PROBLEM REQUIREMENTS: Copy the lines from the one containing "The height and width of the screenshot is (523, 931)." through the end of the records, inclusive, swapping "hex display" for "hexadecimal display" and changing nothing else. Give back only those lines, without the pictures.

PROVIDED RECORDS:
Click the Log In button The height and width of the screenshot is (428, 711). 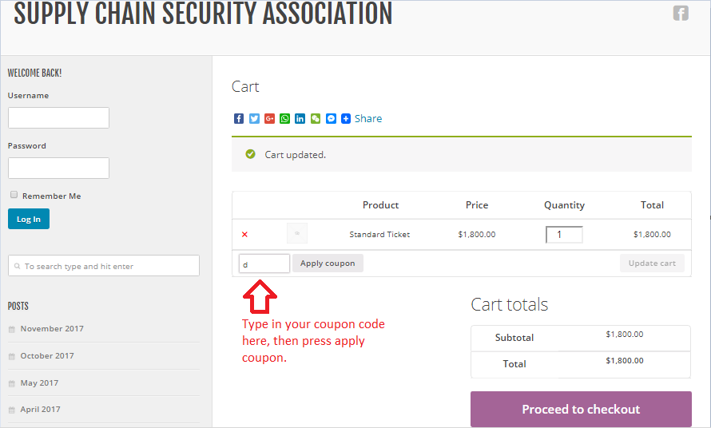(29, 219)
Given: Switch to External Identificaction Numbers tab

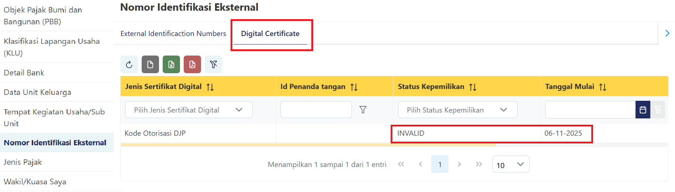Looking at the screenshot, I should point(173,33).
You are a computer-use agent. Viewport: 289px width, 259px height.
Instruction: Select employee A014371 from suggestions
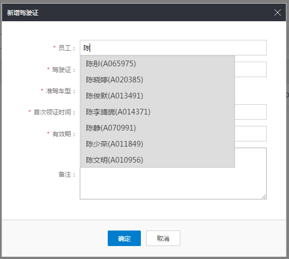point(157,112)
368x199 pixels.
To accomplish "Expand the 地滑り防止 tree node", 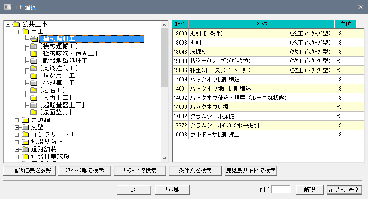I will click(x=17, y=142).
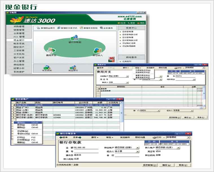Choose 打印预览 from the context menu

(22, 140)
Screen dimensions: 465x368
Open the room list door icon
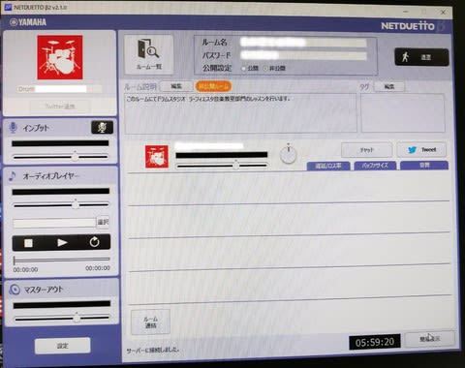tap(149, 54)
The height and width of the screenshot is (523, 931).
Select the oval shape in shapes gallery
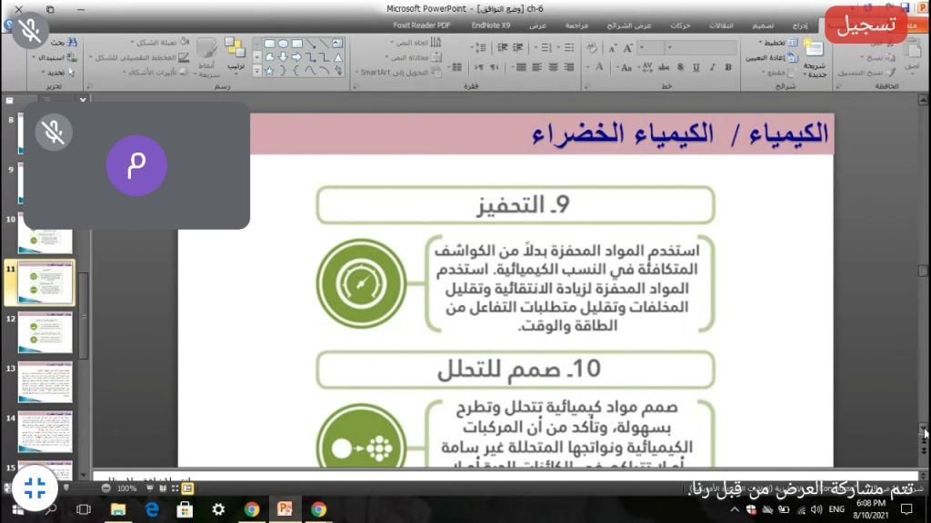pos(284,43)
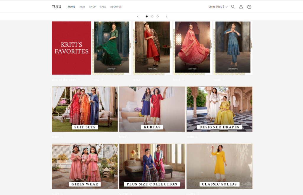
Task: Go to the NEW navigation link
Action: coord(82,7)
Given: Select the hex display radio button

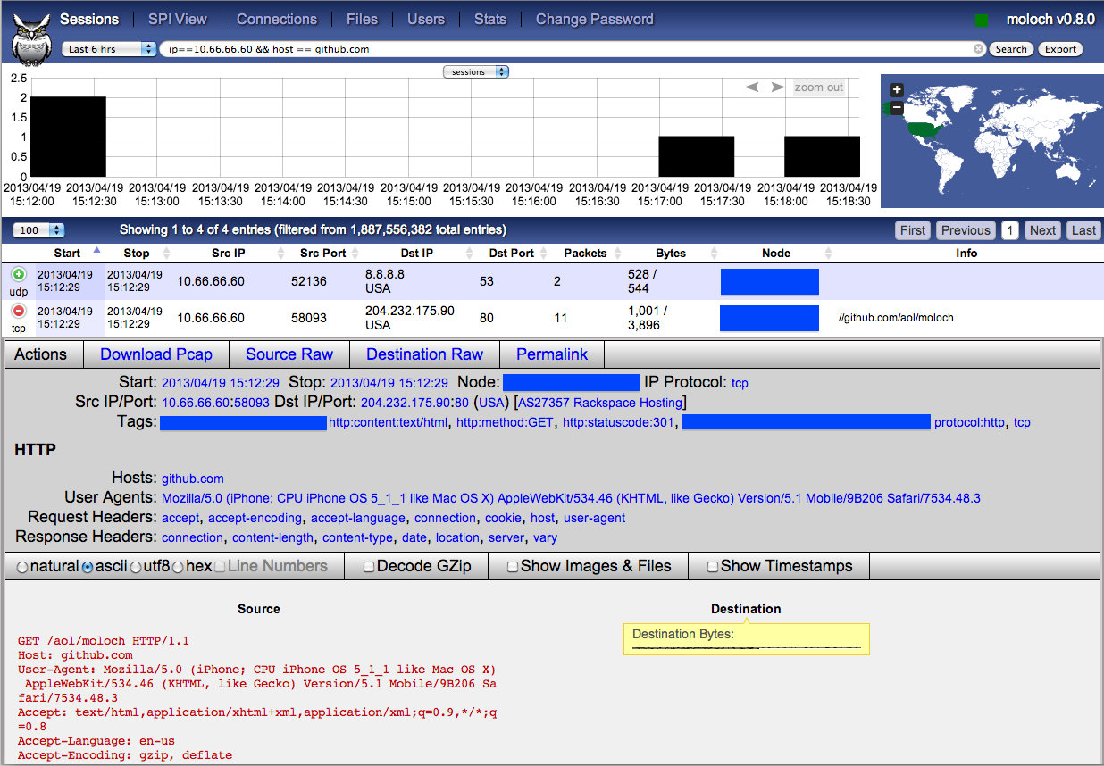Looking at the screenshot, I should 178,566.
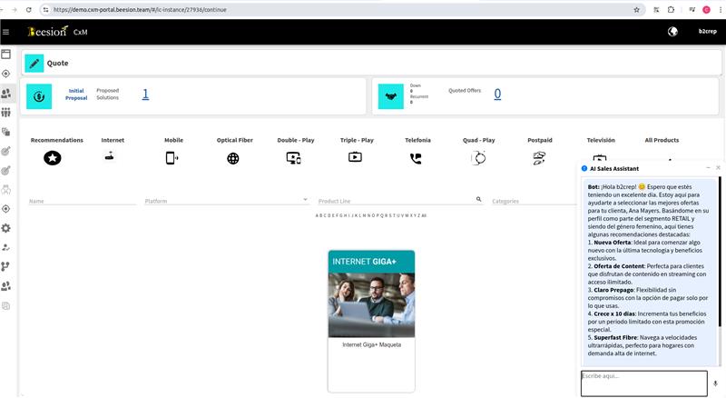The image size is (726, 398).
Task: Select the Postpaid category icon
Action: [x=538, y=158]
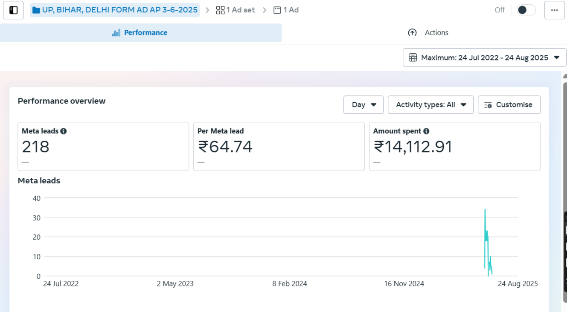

PROBLEM SOLUTION:
The height and width of the screenshot is (523, 931).
Select the oval shape in shapes gallery
pos(284,43)
Task: Go to the NEW navigation link
Action: coord(82,7)
Given: Select the hexadecimal display radio button

Looking at the screenshot, I should 178,566.
The image size is (726, 398).
Task: Select the Postpaid category icon
Action: [x=538, y=158]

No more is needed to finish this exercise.